Comunistas o socialistas, existencialistas o cristianos de izquierda, sus colaboradores discrepan sobre muchas cosas, pero el denominador común es un antinorteamericanismo sistemático, la convicción de que entre Washington y Moscú aquél representa la incultura, la injusticia, el imperialismo y la explotación y éste el progreso, la igualdad, el fin de la lucha de clases y la verdadera fraternidad. No todos llegan a los extremos de un Sartre, que, en 1954, luego de su primer viaje a la URSS, afirma, sin que se le caiga la cara de vergüenza: "El ciudadano soviético es completamente libre para criticar el sistema".
Un pensamiento dogmático, y sin duda con conocimiento de causa, sólo salvado por las excepciones recordadas por Vargas Llosa: Camus, despreciado y apartado, Mauriac, Malraux. 
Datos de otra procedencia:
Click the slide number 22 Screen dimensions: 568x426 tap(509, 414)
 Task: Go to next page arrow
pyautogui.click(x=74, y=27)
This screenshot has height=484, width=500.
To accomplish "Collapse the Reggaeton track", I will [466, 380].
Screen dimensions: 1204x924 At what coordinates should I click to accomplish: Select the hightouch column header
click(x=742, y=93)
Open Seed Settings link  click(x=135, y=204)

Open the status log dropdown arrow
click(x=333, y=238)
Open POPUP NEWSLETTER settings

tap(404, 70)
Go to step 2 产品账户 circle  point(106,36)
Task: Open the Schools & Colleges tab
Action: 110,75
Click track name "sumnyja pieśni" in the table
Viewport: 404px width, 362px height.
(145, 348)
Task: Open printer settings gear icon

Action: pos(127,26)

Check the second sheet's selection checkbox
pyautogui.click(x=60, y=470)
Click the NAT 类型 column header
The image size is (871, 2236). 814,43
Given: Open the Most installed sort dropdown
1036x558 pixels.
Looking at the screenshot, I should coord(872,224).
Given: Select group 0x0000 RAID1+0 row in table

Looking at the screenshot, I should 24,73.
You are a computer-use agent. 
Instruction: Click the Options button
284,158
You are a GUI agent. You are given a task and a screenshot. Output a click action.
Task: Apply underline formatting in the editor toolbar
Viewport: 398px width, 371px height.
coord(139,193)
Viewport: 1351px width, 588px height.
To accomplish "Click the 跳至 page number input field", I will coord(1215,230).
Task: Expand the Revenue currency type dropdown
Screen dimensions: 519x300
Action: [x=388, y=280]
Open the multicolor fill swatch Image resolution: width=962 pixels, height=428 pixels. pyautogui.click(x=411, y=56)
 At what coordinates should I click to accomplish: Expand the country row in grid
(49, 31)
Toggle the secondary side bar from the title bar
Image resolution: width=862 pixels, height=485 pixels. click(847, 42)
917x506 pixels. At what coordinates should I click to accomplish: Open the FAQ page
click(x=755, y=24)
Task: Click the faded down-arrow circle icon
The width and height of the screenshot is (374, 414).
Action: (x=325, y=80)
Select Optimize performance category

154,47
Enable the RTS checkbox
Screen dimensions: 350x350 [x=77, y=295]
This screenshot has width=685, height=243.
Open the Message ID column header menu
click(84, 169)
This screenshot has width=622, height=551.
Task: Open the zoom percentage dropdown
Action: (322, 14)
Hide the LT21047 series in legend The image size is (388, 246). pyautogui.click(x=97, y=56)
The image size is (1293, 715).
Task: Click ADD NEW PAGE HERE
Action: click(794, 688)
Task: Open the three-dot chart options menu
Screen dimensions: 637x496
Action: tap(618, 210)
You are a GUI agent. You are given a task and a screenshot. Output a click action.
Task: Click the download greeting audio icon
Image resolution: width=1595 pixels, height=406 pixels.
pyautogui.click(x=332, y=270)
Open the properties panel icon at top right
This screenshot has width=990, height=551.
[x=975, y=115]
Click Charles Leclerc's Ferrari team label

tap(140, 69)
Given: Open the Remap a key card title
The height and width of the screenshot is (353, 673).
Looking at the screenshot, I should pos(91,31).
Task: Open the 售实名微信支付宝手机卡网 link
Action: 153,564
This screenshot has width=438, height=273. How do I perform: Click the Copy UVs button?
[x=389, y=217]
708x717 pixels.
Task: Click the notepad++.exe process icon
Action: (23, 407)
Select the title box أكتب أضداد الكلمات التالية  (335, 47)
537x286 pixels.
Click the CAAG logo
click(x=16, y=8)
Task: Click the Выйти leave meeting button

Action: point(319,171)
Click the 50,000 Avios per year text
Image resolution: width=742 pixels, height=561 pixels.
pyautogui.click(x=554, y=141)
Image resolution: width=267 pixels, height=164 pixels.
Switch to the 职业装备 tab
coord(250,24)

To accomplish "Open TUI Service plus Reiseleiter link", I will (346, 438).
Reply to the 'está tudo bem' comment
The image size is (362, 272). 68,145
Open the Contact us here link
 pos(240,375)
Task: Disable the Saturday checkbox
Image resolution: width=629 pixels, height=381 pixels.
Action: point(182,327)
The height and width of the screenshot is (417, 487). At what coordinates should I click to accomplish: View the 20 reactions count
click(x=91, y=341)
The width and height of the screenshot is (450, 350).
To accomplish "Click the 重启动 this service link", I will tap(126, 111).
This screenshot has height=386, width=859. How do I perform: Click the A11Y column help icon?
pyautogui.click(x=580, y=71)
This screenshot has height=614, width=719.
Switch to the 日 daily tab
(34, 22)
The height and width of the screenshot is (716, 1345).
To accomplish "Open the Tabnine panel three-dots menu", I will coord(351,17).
Más allá de las explicaciones de Judt, aceptadas por Vargas Llosa, acerca del porqué de tal posición tuerta y dogmática ([Tony Judt] dice que, además de la necesidad de hacer olvidar un pasado políticamente impuro, detrás del izquierdismo dogmático de estos intelectuales, había un complejo de inferioridad del medio intelectual, por la facilidad con que Francia se rindió ante los nazis y aceptó el régimen pelele del Mariscal Pétain, y fue liberada de manera decisiva por las fuerzas aliadas encabezadas por Estados Unidos y Gran Bretaña.) lo que es valioso de esta nota suya, es la evocación de una generación que tiñó a las siguientes: sus ecos se podrán encontrar en los posteriores intelectuales, quizá ya no en la primera línea, pero probablemente sí entre multitud de educadores, profesores, periodistas, críticos, que diariamente influyen sobre la vida colectiva, a veces con una mala fe clamorosa.